Click here to Enlarge
"This will be valued far more than the consolidated value
of the business I head," he says. He stresses that after the
sale of Pantaloons and Future Capital, PRIL will become
debt-free. "The only debt that will remain will be in
value retail business," he says. At present, PRIL's debt
situation is scary, with an interest coverage ratio (interest
payments to operating income before interest and other
income) of over 90 per cent. This means almost all of its
operating profit goes towards interest payments. The
ratio of interest payment to EBITDA is in the low 60s,
which means that while the company is making little profit, its cash flow situation is a little
better.

Room for Optimism
Biyani is sanguine. He plans to add 1,000 outlets to KB's Fair Price - his kirana store brand -
over the next 18 months. He is set to open his first food park - a production facility where
other manufacturers will set up units - in Bangalore. His aim is to create an ecosystem that
produces food for sale at KB's Fair Price. He had a slow start on supply chain management,
but today he provides warehousing and logistics services to others. Biyani is still in
expansion mode. Hence the need for money.
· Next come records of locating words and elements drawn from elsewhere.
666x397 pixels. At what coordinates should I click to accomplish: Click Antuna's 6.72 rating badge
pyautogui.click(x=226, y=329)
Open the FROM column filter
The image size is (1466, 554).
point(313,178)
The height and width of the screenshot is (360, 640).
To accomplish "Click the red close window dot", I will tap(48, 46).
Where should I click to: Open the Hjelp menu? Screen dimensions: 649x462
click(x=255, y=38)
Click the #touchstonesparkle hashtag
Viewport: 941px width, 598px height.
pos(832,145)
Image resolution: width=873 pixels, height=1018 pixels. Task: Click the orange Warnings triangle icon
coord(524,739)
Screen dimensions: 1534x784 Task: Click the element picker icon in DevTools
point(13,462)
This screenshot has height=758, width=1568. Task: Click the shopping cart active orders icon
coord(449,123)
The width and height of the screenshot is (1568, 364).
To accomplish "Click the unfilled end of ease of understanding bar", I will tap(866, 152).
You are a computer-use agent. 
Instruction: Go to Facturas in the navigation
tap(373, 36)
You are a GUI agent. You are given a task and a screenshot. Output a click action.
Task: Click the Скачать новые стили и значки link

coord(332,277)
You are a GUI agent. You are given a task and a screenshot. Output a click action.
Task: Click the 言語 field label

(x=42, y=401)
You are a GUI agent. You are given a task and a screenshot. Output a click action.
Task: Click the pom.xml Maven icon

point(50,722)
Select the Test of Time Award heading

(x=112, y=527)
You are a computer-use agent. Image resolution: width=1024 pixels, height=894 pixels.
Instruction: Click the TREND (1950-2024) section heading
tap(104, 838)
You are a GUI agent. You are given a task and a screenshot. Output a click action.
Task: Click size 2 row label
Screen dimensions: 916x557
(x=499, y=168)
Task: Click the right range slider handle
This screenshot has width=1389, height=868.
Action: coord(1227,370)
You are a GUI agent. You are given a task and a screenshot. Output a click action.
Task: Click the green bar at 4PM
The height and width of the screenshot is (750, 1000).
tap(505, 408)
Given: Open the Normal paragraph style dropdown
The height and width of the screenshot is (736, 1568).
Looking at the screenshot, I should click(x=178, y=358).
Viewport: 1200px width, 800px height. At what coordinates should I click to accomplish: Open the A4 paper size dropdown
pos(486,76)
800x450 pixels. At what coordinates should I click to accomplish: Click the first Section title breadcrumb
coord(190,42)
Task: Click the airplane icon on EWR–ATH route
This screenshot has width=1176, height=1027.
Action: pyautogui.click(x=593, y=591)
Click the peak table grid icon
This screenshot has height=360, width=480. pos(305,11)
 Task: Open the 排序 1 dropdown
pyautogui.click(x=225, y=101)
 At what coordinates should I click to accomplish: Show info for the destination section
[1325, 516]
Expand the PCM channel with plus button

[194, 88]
He has roped in Lawson, Japan's second-largest retailer, which is likely to be his partner if
FDI is allowed in retail. Mitsubishi Corporation, too, has shown interest. "Biyani is good at
setting up businesses, but running a business successfully is another matter," says an industry
insider.

"He is a man with an instinctive feel for the Indian consumer," says the CEO of a retail
company who does not want to be identified. He says he spent time in a Biyani-owned store,
observing design flaws. "I took my lessons, and when we opened at a nearby location, we
had much better facilities," he adds.

The Indian retail industry still has some way to go on the learning curve. A fat pile of cash
will make the ride shorter and smoother.